Which supports my main principle – it’s NOT the school that makes the attorney, it’s the students in how s/he applies themselves – the school provides the direction.
I agree with you there, to a degree.
The thing is, with ABA approved schools, we literally use exactly the same books. We all cover exactly the same subjects. The 1L sequence, at virtually every ABA accredited law school, is essentially identical. Our professors come from exactly the same schools. Yes, the class at Harvard probably does dig a little deeper into topics. Maybe they cover a little more material, but not much. Their Torts course and the one at a 4T aren't really that different.
Their students are, but the courses aren't. Their library is probably worlds better than the library at my school. So, maybe they have more resources, and that justifies saying that the experience is better. The classrom experience, though? Probably not that different.
With an unaccredited school, it's possible that you're using all the same materials and you have profs from all the same schools. Trouble is, that's not generally what I've observed. If you do, then great. I agree. It's entirely likely that the very best student at an unaccredited school is every bit as good as the very best student at a 4T or 3T. Heck, probably in the ballpark of what the very best students would be like at a 1T or 2T.
Thing is, there seems to be a pretty big difference between what is taught and how. For instance, a while back one poster commented that she was covering 300 cases or somesuch, in one of her classes. That would be an astronomical number of cases. However, she later revealed that her textbook was Legalines or something of the sort. She wasn't even actually using an actual textbook. She was using a study aid. I find it very, very hard to believe that a person who was going through law school this way would have had the same educational experience (or approximately the same educational experience) as a 1L at Harvard.

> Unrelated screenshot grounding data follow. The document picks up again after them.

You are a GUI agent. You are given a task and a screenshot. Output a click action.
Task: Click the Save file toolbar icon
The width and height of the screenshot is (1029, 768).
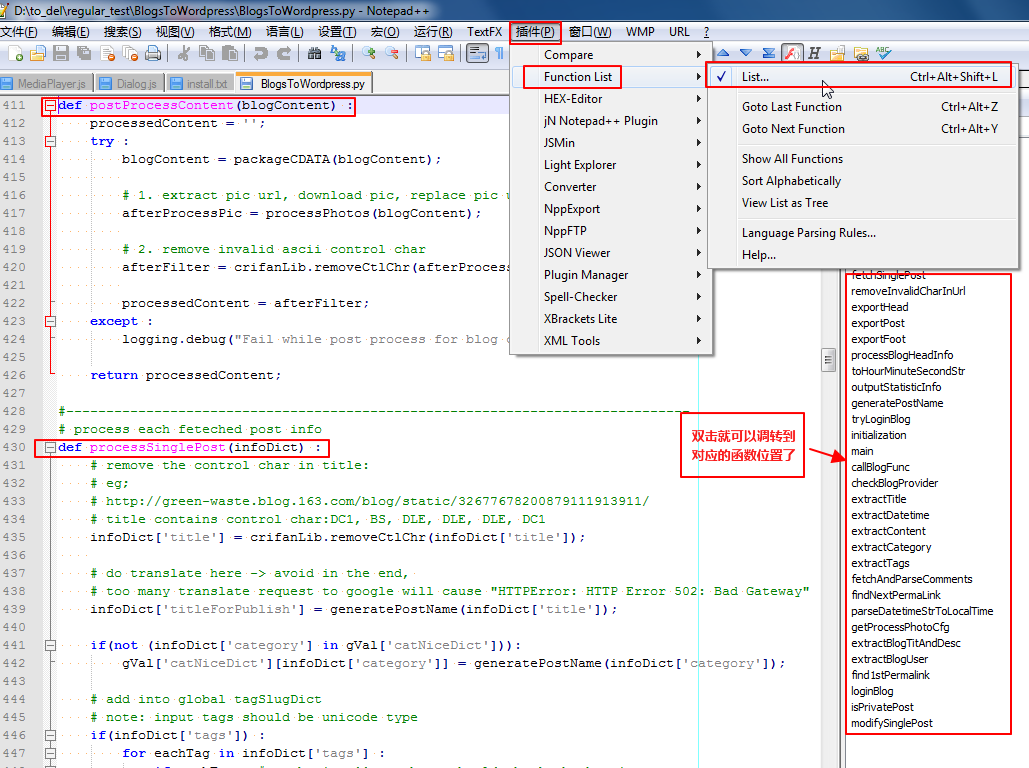pos(61,54)
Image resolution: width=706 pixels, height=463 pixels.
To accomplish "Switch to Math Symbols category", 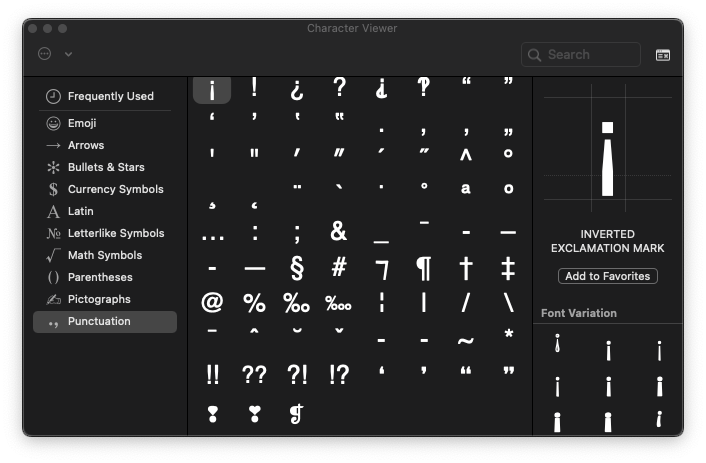I will (104, 255).
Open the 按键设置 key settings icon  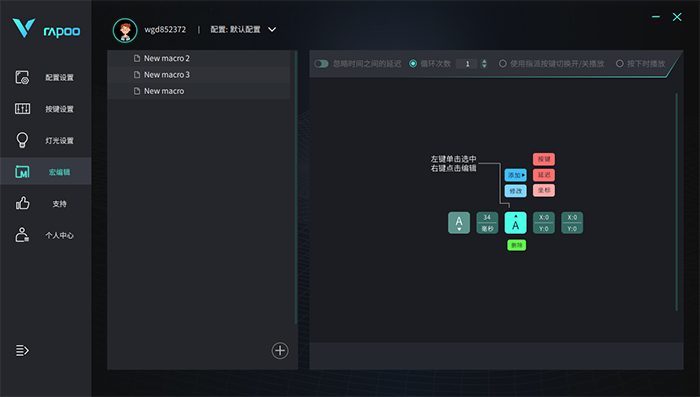(22, 109)
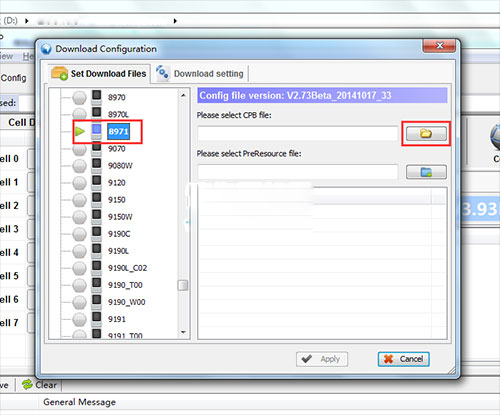
Task: Click the CPB file browse folder icon
Action: [x=426, y=134]
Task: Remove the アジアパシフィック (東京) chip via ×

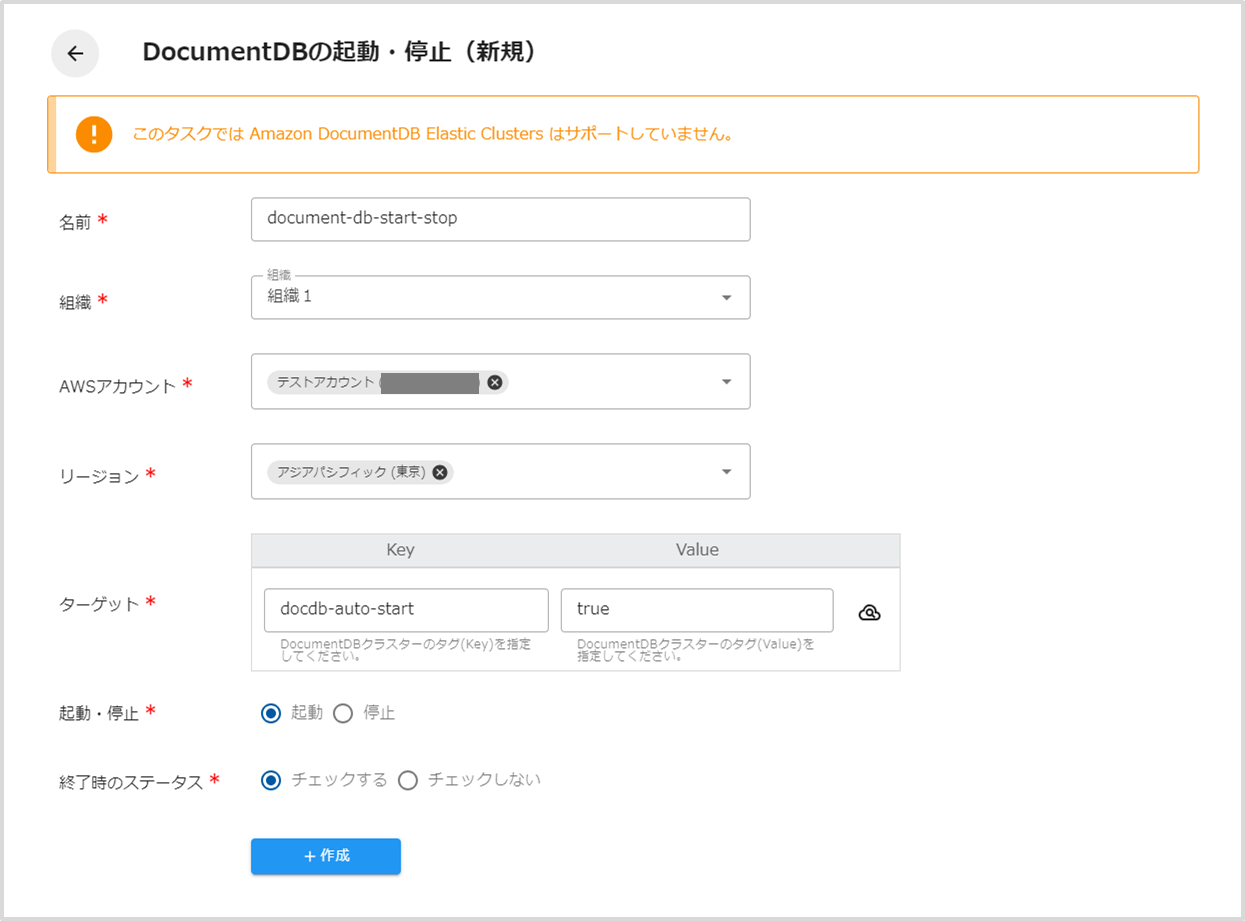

A crappy 1T/2T student will be just as “uncompetitive” as someone in the lower 90% of a 4T school, I suspect.
I have said the school attended will have an effect on job competition – that’s reality – I understand even though I don’t agree, but to say just because someone opts for an alternative approach (online, law clerk program, apprentice with a judge/lawyer) to studying the law makes them less capable and should be disqualified from taking a bar exam – even when heir are those who have do so and practice successfully – is shortsighted in their view and elitist in their thinking.
Yeah, I see your point and to a degree, I agree with you. Face it, the law is a profession and one aspect of a profession is always to try to limit the number of people who practice that profession. Heck, you can't even be a plumber in my neck of the woods unless you're connected, probably by blood.
My full opinion on this is that anybody who can pass the bar should be an attorney. However, in my world, the bar would be a lot harder to pass. Here's the difficulty: as a thumbnail, it appears that bar passage rates for nontrads is pretty poor. Might be on order of only 10 or 20% of people who graduate from a nontrad program can pass the bar.
So, if the world were what I envision, with a much harder bar exam, who knows, maybe folks at 4Ts like me would see that only 40% of the class would pass the bar, but then, what, 5% or 10% of the folks from the nontrad programs?
To me the problem isn't that a person from a nontrad program can't be a good attorney. Heck, Abraham Lincoln is one of the most famous attorneys in the history of the nation and he never once set foot in a law school as a student.
It's that we shouldn't encourage people to embark on programs of study where there is, at best, a minimal chance of success.
Granted, some people will still want to fight the odds, but when you're talking about such a low percentage of people being able to even meet minimal demonstrated knowledge on the bar, I don't see how it's unreasonable for states to close this door.
For instance, if there were a medical school where only 10% of the grads could pass state boards, would it be unreasonable for a state to shut down the medical school, or if they couldn't, to say that graduates from that school are not allowed to practice in a state?
It's hard to build a rule around an exception and the nontrad law student who can pass the bar is an exception.
Also, education is not entirely about education. In fact, it's probably equally about credentialing. (Some would argue that it's not about education at all, and is almost entirely about credentialling.)
Society really can't individually evaluate people so we use processes to stand in the stead of individual evaluation. To me, the low bar passage rate of nontrad programs is probably somewhat due to an inherently inferior educational process, but is probably more largely related to the fact that entrance standards aren't very rigorous. (I think at some of the California schools, all you need is an associate's degree, for instance.)
Basically, when the ABA accredited schools accept somebody, they're accepting a person with a 90% chance of passing the bar, after a program of study.
When a nontrad accepts somebody, they're accepting a person with a 20% chance of passing the bar, after a program of study.
Again, when states try to make a rule, do they really want to build it around an exception? Heck, I bet a lot of former combat medics could easily step into a hospital and do absolutely everything an RN could do. Are states wrong to require that a person complete an RN program of study before being allowed to be an RN?
Some people are really safe drivers at 80 mph. Some are unsafe at 45. Still, we have speed limits and we expect all of society to adhere to them.
That's the crux of the matter. It's not that anybody wants to be unfair or discriminate. It's that there are standards, and frankly, I don't see how the standards are unreasonable. They're not perfect, but they're not unfair.